# Star Wars SAGA Edition Adventures?



## ourchair (Nov 10, 2010)

I'm not exactly new to Star Wars SAGA Edition, having played a Duros Scoundrel for 18 levels through about a year's worth of play, but I've only recently developed an interest in running it -- so I can add another game to my DMing repertoire -- and I just wanted to know to what extent Wizards supported the game with adventure material.

I know there's the Dawn of Defiance adventure path and a bunch of other odds and ends, but I can't seem to find a definitive index of adventures available. Seems that there were other downloadable adventures, but now that they've taken the site down there's no way for me to search what they had, let alone acquire it.


----------



## Remus Lupin (Nov 11, 2010)

I have most, but I don't think all, of the adventures that were released for Saga. I'll have to index them at some point, but I don't have time now.


----------



## Blackrat (Nov 11, 2010)

There were few odds and ends in the various books but I don't think they did any downloadable adventures besides the Dawn of Defiance campaign.


----------



## masshysteria (Nov 11, 2010)

A number of books from Scum & Villainy on had encounters in the back and some even had adventures. I know Scum & Villainy had the Port Nadir adventure and a number of encounters.

Outside of that, there was Iridonian Darkness, an adventure that was cut from Knights of the Old Republic and later released as a web enhancement. Then there is the Betrayal of Darth Revan, which I believe was a game day adventure.

If you're willing to do some conversions, the OCR and RCR rules had a number of adventures/encounters put up as web enhancements.

I managed to back up pretty much most of the articles, web enhancements, and adventures from the old Wizards site.
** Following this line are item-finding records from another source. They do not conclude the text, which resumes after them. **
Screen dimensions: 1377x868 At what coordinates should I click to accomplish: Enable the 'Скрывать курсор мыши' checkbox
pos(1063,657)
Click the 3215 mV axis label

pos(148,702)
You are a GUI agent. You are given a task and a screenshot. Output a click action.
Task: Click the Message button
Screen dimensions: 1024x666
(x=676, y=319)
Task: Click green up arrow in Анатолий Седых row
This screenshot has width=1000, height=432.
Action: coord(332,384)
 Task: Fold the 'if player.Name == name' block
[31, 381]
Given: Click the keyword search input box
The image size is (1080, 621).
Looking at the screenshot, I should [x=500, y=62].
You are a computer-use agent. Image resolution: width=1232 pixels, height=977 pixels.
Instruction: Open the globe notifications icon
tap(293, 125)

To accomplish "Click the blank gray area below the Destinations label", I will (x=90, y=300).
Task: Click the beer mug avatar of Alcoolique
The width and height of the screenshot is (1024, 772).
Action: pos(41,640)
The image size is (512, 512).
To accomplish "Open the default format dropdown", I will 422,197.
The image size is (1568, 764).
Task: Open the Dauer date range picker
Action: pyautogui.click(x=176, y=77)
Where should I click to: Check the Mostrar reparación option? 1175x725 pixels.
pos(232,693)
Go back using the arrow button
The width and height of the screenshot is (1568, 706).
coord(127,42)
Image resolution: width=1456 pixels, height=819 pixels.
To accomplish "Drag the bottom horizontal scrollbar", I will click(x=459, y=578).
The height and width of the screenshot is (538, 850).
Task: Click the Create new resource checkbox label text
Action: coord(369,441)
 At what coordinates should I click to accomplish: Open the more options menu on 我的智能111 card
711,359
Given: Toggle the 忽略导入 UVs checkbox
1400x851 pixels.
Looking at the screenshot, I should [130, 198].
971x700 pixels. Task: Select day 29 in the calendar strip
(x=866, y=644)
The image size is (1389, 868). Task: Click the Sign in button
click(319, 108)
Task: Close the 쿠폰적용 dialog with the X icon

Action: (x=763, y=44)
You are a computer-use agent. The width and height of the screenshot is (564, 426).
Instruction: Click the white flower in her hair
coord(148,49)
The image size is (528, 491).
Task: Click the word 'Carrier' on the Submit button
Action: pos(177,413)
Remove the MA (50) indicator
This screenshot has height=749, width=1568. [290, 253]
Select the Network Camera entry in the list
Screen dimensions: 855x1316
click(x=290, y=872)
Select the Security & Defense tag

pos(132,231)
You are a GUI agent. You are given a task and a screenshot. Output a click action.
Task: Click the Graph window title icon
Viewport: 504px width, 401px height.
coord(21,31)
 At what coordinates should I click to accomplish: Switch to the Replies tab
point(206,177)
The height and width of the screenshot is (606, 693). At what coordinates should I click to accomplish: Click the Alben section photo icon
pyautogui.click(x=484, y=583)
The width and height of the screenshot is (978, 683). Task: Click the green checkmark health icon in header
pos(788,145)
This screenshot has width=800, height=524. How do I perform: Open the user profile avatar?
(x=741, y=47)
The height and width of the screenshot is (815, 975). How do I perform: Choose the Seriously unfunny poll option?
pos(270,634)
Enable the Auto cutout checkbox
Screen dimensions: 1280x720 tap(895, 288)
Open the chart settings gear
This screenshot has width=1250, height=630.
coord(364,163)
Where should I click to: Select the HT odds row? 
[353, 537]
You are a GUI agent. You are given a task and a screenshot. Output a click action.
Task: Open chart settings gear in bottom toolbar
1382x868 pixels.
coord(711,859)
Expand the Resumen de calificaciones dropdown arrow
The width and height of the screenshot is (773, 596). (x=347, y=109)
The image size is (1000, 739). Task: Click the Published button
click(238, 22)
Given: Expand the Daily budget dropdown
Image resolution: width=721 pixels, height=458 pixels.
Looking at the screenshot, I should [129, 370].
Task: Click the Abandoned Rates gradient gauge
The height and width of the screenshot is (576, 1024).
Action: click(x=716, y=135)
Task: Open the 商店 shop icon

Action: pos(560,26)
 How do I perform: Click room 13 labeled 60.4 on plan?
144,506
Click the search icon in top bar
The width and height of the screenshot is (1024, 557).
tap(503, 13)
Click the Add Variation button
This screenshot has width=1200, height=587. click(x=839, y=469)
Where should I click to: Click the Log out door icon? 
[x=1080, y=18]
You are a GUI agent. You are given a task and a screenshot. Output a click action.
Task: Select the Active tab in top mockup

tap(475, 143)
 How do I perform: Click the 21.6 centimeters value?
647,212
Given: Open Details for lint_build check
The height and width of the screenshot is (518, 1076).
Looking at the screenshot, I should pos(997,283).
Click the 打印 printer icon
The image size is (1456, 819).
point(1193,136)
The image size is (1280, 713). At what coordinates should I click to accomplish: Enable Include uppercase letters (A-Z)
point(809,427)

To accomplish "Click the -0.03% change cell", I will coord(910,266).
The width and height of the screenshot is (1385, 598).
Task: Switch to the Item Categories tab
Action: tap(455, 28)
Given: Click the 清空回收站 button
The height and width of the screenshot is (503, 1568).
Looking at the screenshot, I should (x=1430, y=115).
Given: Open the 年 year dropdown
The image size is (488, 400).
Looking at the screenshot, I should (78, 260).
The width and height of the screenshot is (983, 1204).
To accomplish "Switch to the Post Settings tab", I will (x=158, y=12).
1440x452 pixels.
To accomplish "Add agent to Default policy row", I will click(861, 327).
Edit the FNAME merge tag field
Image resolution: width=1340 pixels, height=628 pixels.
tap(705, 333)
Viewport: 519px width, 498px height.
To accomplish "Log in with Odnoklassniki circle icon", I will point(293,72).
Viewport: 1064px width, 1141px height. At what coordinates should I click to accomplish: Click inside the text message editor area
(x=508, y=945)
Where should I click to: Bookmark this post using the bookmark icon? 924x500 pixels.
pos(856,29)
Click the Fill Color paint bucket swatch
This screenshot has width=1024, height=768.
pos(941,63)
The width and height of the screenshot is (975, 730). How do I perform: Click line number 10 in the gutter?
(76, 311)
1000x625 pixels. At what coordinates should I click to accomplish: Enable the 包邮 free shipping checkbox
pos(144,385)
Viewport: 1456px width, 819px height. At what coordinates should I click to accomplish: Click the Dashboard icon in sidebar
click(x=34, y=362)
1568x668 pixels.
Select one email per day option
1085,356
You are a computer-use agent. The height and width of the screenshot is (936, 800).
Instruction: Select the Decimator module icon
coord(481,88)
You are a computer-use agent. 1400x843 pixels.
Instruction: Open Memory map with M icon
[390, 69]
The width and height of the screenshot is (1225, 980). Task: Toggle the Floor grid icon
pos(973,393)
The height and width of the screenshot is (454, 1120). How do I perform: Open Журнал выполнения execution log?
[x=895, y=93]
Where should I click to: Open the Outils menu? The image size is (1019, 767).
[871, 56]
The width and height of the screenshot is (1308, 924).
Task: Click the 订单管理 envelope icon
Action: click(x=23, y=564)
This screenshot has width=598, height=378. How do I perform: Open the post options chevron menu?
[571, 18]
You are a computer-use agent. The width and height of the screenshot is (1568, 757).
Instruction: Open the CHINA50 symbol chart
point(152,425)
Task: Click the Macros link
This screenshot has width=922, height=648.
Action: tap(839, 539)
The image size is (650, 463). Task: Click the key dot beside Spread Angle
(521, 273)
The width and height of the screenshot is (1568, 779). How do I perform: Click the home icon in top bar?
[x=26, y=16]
And since people will ask, here's the links to download everything from my public drop box account.

Saga Adventures: http://dl.dropbox.com/u/9778763/Star Wars/Adventures.zip
OCR & RCR Adventures: http://dl.dropbox.com/u/9778763/Star Wars/OCR&RCR_Adventures.zip
Saga Errata: http://dl.dropbox.com/u/9778763/Star Wars/Errata.zip
Saga Articles: http://dl.dropbox.com/u/9778763/Star Wars/Articles.zip
Saga Web Enhancements: http://dl.dropbox.com/u/9778763/Star Wars/Web Enhancements.zip


----------



## NMC (Nov 20, 2010)

Here's a link to an old thread on the WotC message boards.

<http://community.wizards.com/go/thread/view/75862/19420914/?pg=last>

Down toward the bottom of that page there's a link to a Mediafire page with a bunch of scenarios. A group of friends and I worked on some of the titles, including "A Time of Darkness," "Trouble on Lanthrym" and "Glimmers of Light."

-Nate


----------



## darjr (Jan 10, 2016)

Also there is 

http://web.archive.org/web/20100118...om/default.asp?x=starwars/article/dodcampaign

http://swse.xphilesrealm.com/Iridonian Darkness.pdf


----------